The Statway model is built on 4 key principles:
Student centered
Productive Struggle
Explicit Connection
Deliberate Practice
Student Centered
In this learning model, the focus of activity shifts from the teacher to the learner. The majority of your time will be spent on discussion, collaborative work, and engagement with other brains-on activities. Additionally, teaching and learning is tailored to fit the needs of small groups of students as you work through the activities and review prerequisite skills. Furthermore, this learning model employs a teacher- guided-discovery process that allows me to identify gaps in student understanding and invest time to remediate those gaps.
I will be with you every step of the way by providing weekly announcements to help you stay on track, personalized feedback a few times per week based on your group collaborations, live student drop-in hours and anything else you need to help you succeed in this course.
Productive Struggle
Productive struggle seeks to engage students in challenging learning opportunities designed to promote thinking about important mathematics concepts. Productive struggle causes students to explore as they develop strategies and their own thinking about the use of mathematics to investigate a question.

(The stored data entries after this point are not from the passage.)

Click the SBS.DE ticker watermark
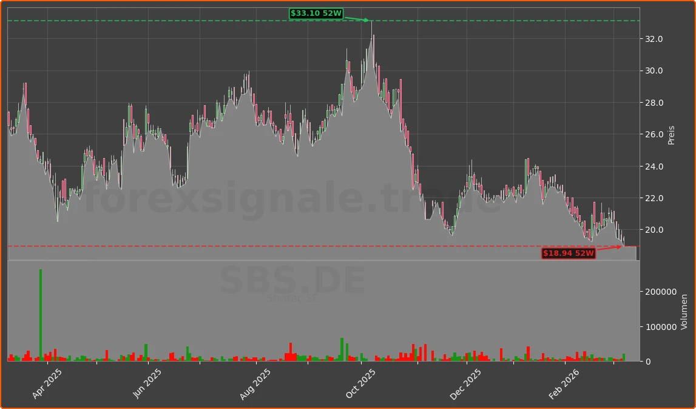 tap(291, 280)
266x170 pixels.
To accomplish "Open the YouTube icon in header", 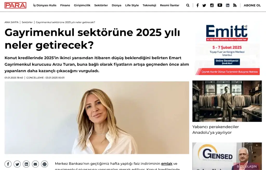I will tap(220, 5).
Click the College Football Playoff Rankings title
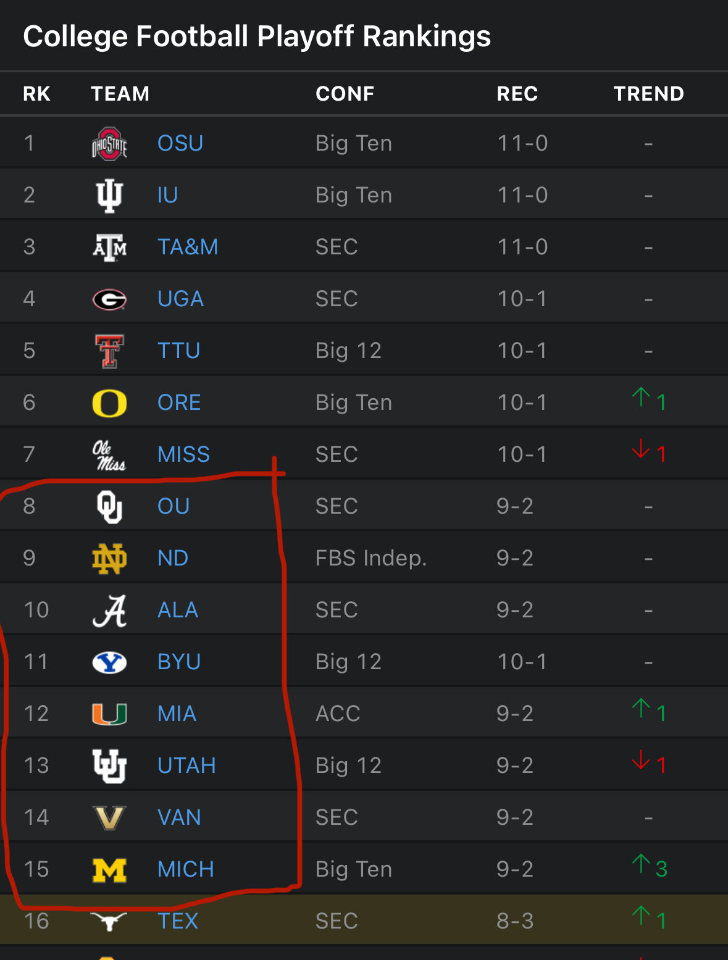This screenshot has width=728, height=960. 257,36
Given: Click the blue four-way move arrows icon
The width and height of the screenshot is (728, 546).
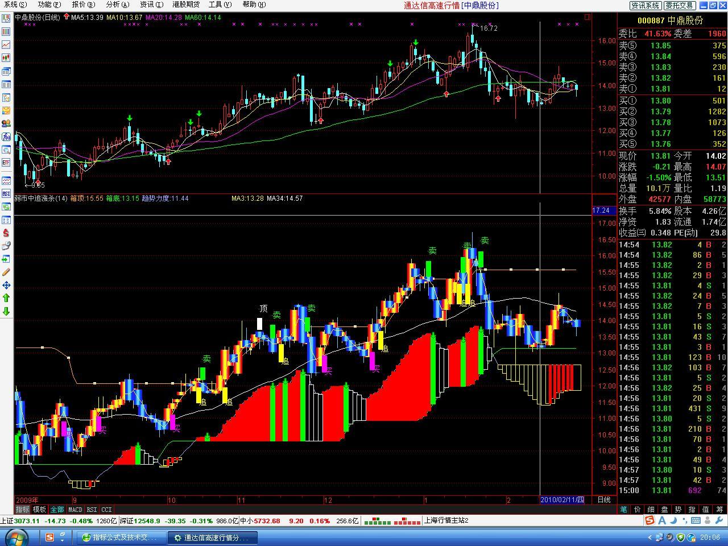Looking at the screenshot, I should 6,285.
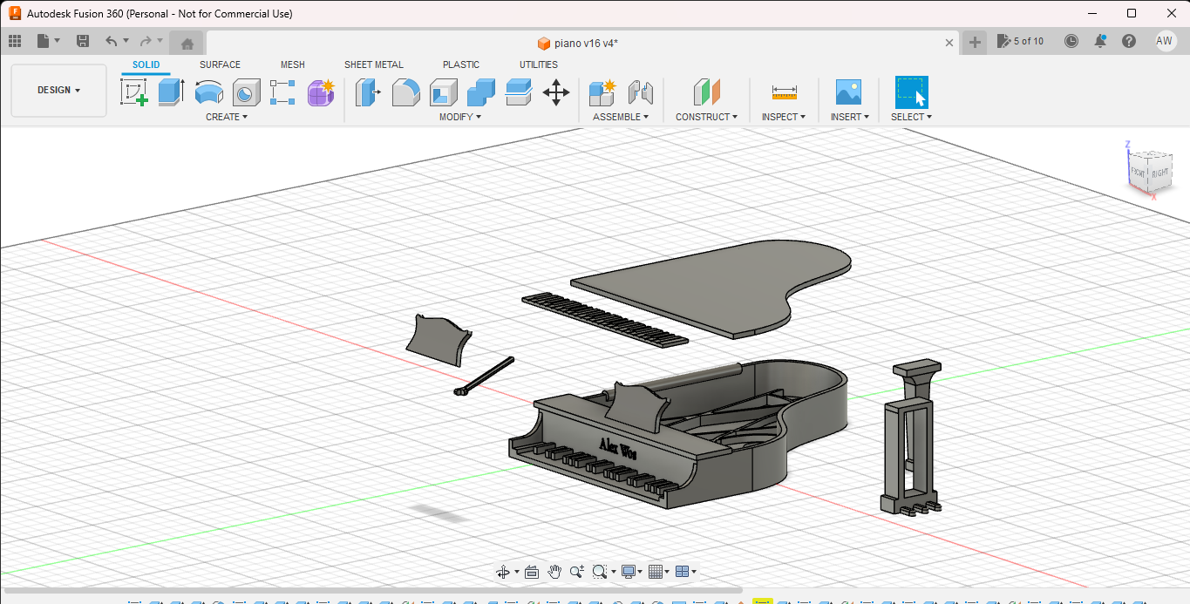Select the Measure tool under Inspect
Image resolution: width=1190 pixels, height=604 pixels.
[783, 92]
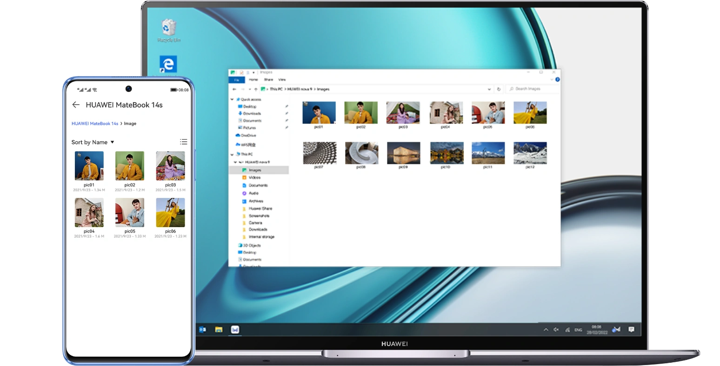720x366 pixels.
Task: Open File Explorer from the taskbar
Action: click(219, 330)
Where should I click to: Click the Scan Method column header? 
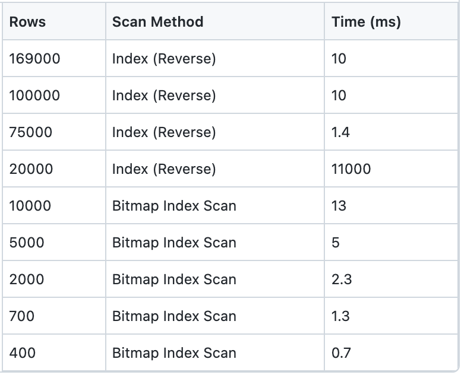coord(215,21)
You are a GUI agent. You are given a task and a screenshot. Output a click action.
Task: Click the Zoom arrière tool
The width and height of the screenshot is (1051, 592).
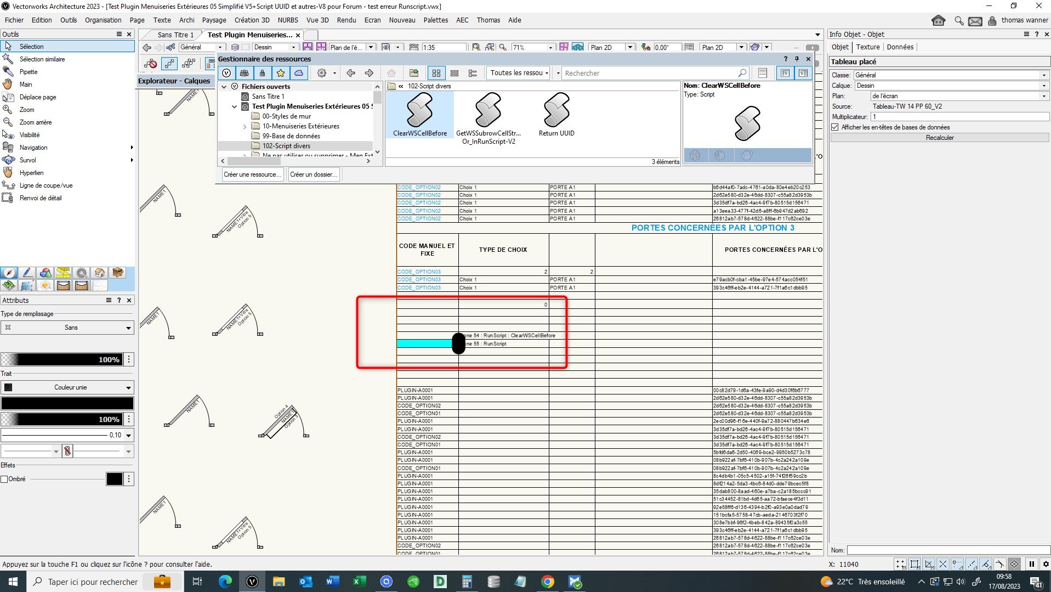pyautogui.click(x=35, y=122)
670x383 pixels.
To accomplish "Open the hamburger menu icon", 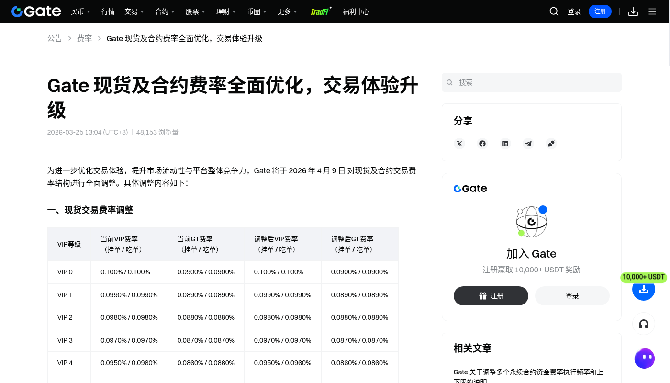I will (x=652, y=11).
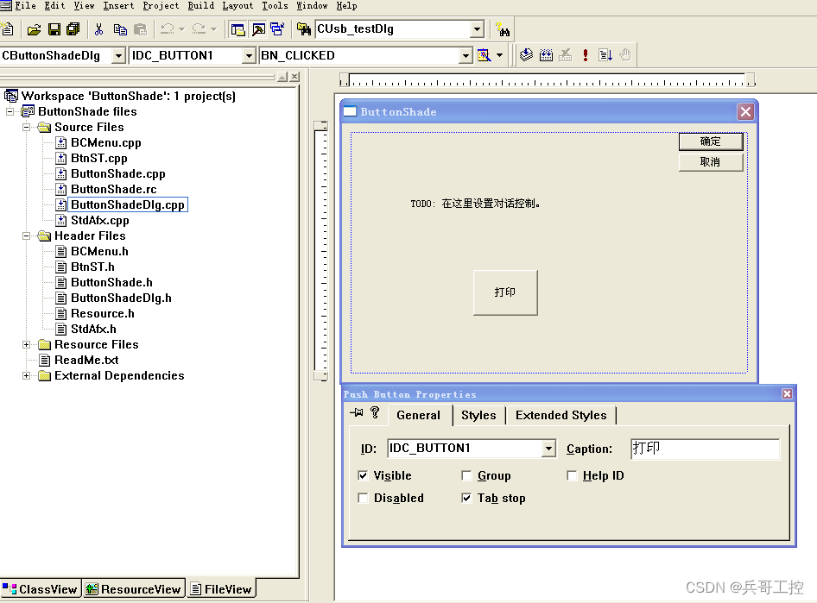Select ButtonShadeDlg.cpp in FileView
The image size is (817, 603).
pyautogui.click(x=128, y=204)
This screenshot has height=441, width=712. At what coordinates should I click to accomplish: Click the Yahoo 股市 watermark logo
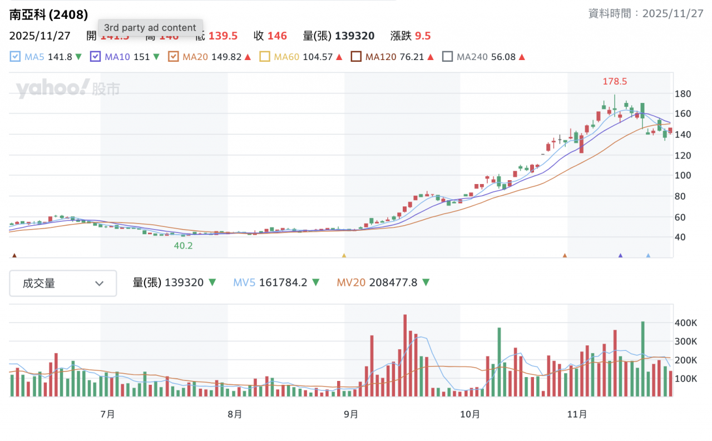click(x=67, y=89)
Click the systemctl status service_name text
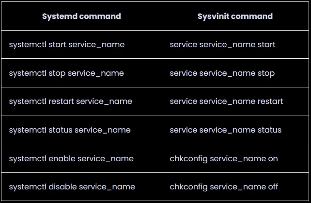Screen dimensions: 311x203 [x=70, y=130]
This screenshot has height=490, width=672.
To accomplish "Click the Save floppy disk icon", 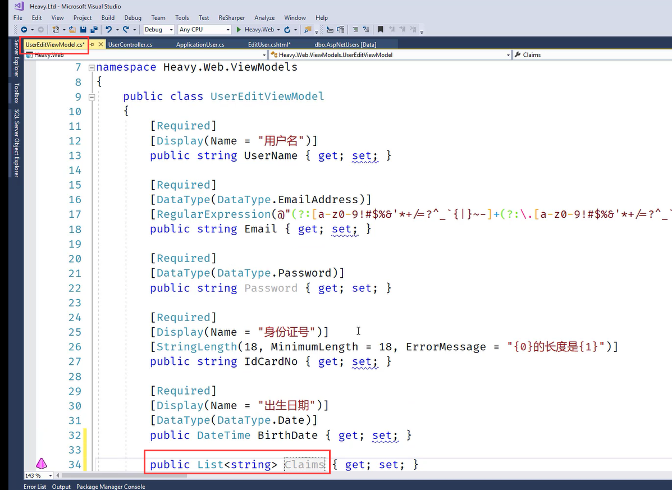I will [83, 30].
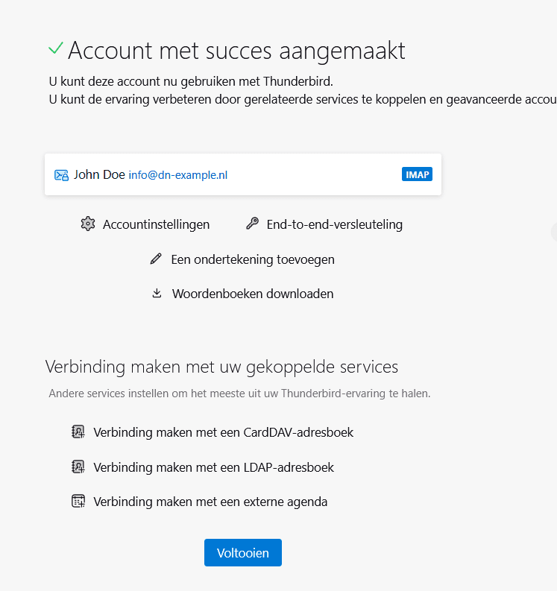Click the pencil icon for signature
The image size is (557, 591).
[x=156, y=259]
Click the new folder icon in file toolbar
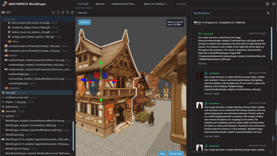This screenshot has width=277, height=156. click(54, 12)
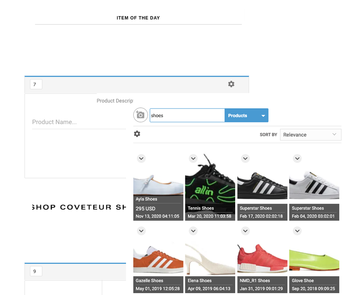The width and height of the screenshot is (359, 295).
Task: Select the Ayla Shoes product thumbnail
Action: (x=158, y=183)
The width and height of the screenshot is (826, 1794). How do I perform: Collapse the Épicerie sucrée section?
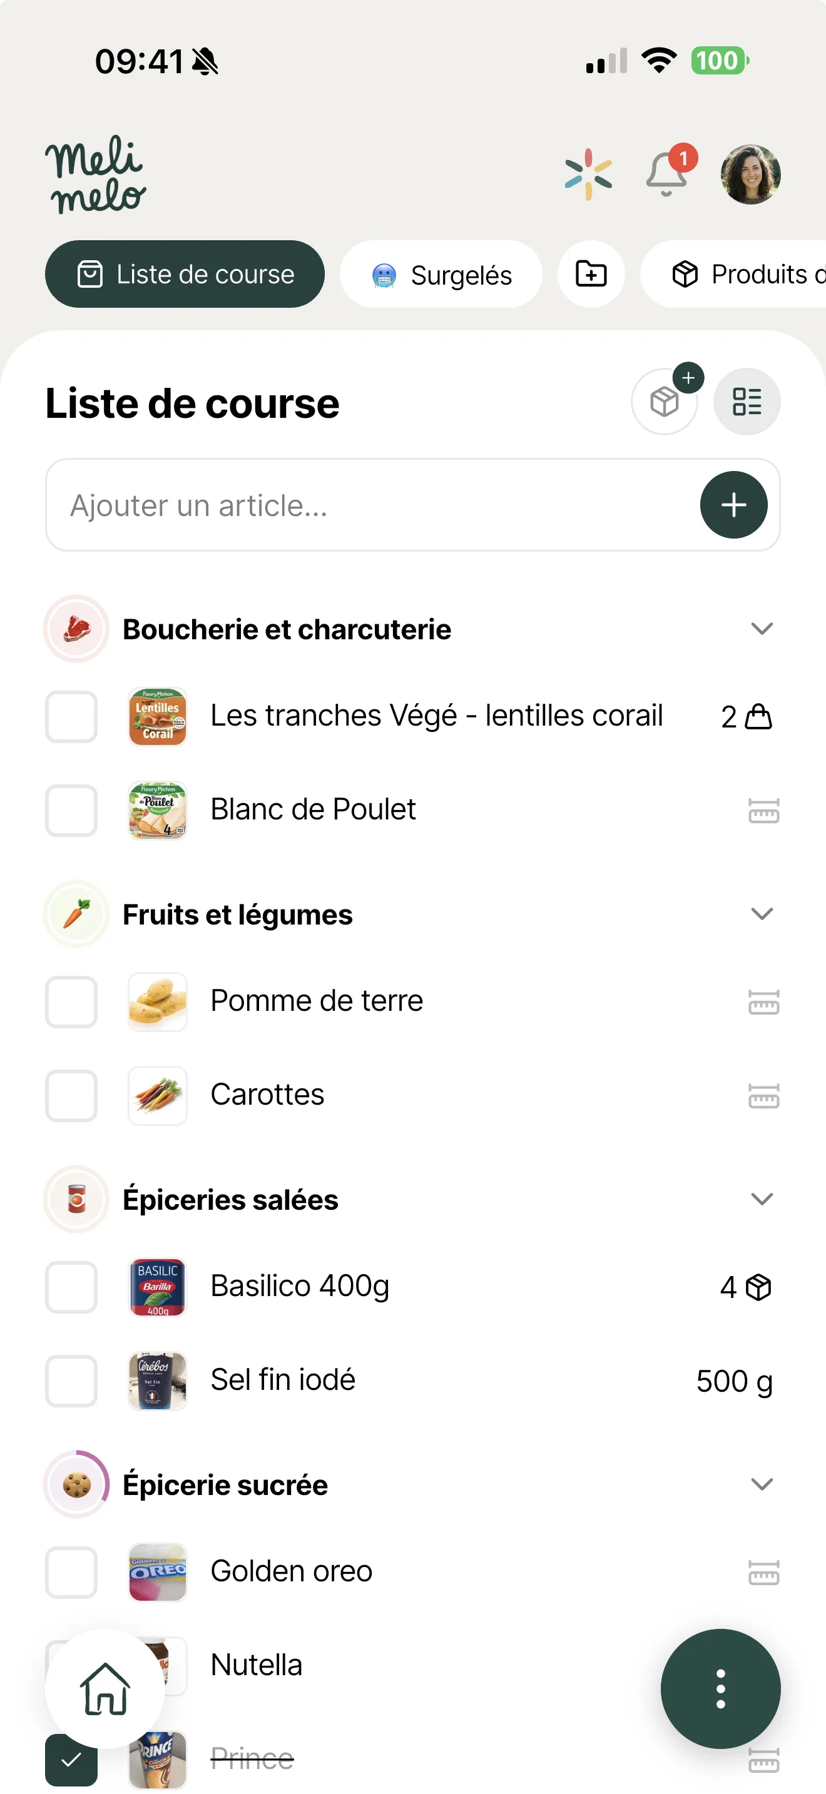click(762, 1484)
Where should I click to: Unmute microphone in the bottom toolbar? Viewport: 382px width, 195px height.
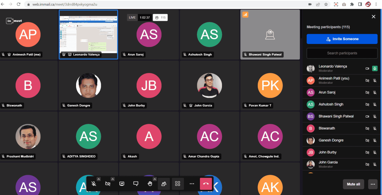[94, 184]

The ultimate goal of productive struggle is to encourage students to make meaning of mathematical content for themselves.
Explicit Connections
Making explicit connections helps reinforce earlier learning and builds a strong foundation for future understanding.
Explicit connections enable students to routinely ask themselves questions that constitute mature mathematical learning habits: how is this like something I already know, how is this related to other ideas or techniques that I have studied before, and what kinds of problems can I solve with this?
Deliberate Practice
Deliberate practice requires students to think about the approach they are using to solve the problems, why they are choosing that particular approach, and how the approach must be adapted for appropriate use in a new context or problem.
Often these require students to stretch their learning and to apply it in a new way.